À Fnideq, ville marocaine située près de la frontière avec Ceuta, l’inquiétude grandit de jour en jour.
Des familles parcourent les hôpitaux, interrogent les autorités et multiplient les appels dans l’espoir d’obtenir des informations sur leurs proches. Beaucoup expliquent avoir perdu tout contact avec des membres de leur famille depuis leur départ vers l’enclave espagnole.
Cette attente alimente un profond sentiment d’angoisse dans cette localité du nord du Maroc.
Un lourd bilan humain
Selon les autorités espagnoles, 72 migrants ont perdu la vie au cours de cette tentative de passage, principalement par noyade.
Par ailleurs, plusieurs personnes restent portées disparues.

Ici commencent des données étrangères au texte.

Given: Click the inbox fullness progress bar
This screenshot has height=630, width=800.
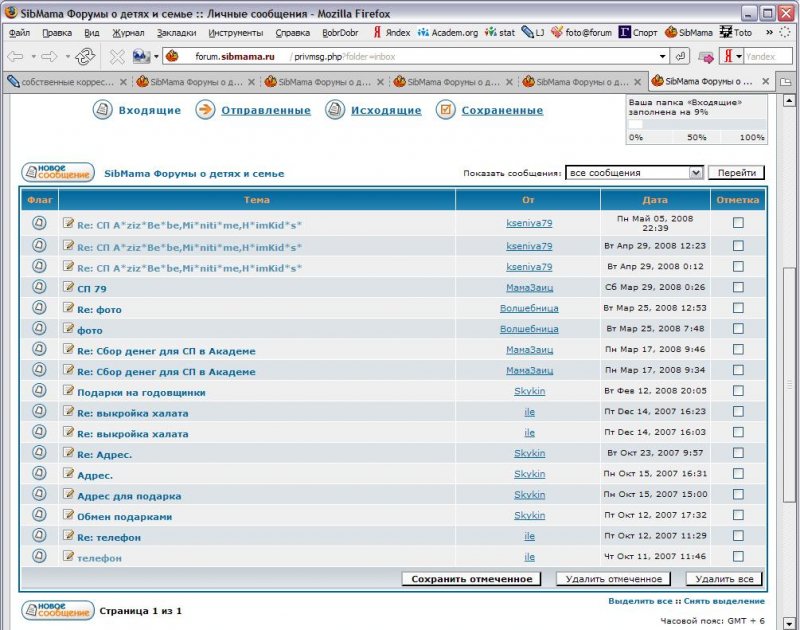Looking at the screenshot, I should [696, 125].
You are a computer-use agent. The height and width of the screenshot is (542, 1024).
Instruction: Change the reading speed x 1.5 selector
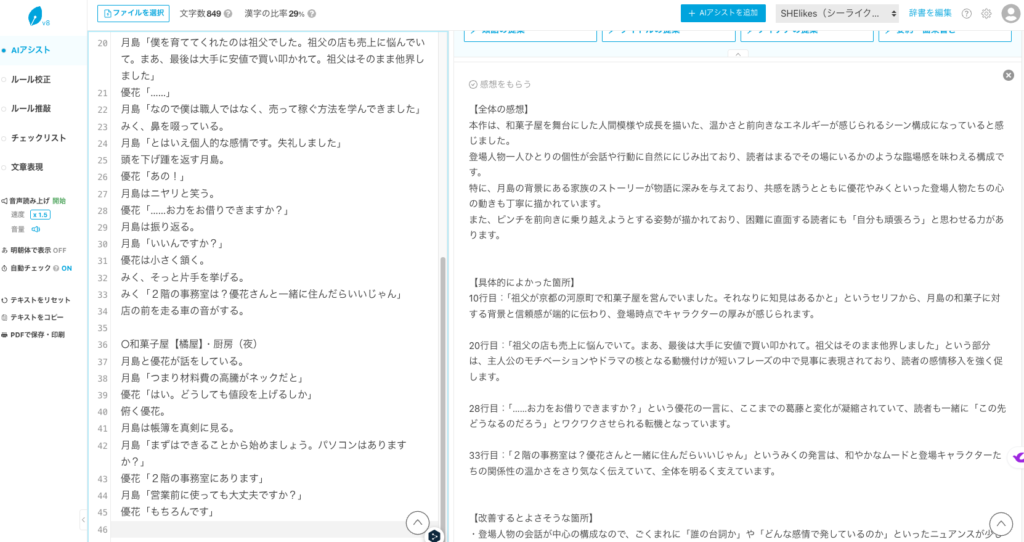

Les recherches se poursuivent afin de retrouver d’éventuels survivants ou d’identifier les victimes.
L’incertitude pèse toujours sur de nombreuses familles, qui espèrent encore recevoir des nouvelles de leurs proches.
Une assistance mise en place dans l’enclave
À Ceuta, les autorités ont commencé à distribuer une aide alimentaire aux migrants encore présents dans l’enclave.
Encadrées par les forces de sécurité, ces opérations visent à répondre aux besoins les plus urgents des personnes restées sur place après cette arrivée massive.
D’après les chiffres communiqués par les autorités espagnoles, entre 3 000 et 5 000 migrants se trouvent toujours à Ceuta, parmi lesquels environ 860 mineurs.
Au plus fort de la crise, près de 60 000 personnes avaient rejoint l’enclave espagnole.
Une crise qui dépasse le cadre humanitaire
Au-delà du drame humain, cet épisode ravive les tensions entre Rabat et Madrid.
La situation relance également les discussions au sein de l’Union européenne sur la protection des frontières extérieures et la gestion des flux migratoires.
Alors que les opérations de recherche continuent, les familles des disparus restent suspendues aux informations des autorités, dans l’espoir de retrouver leurs proches ou d’obtenir enfin des réponses.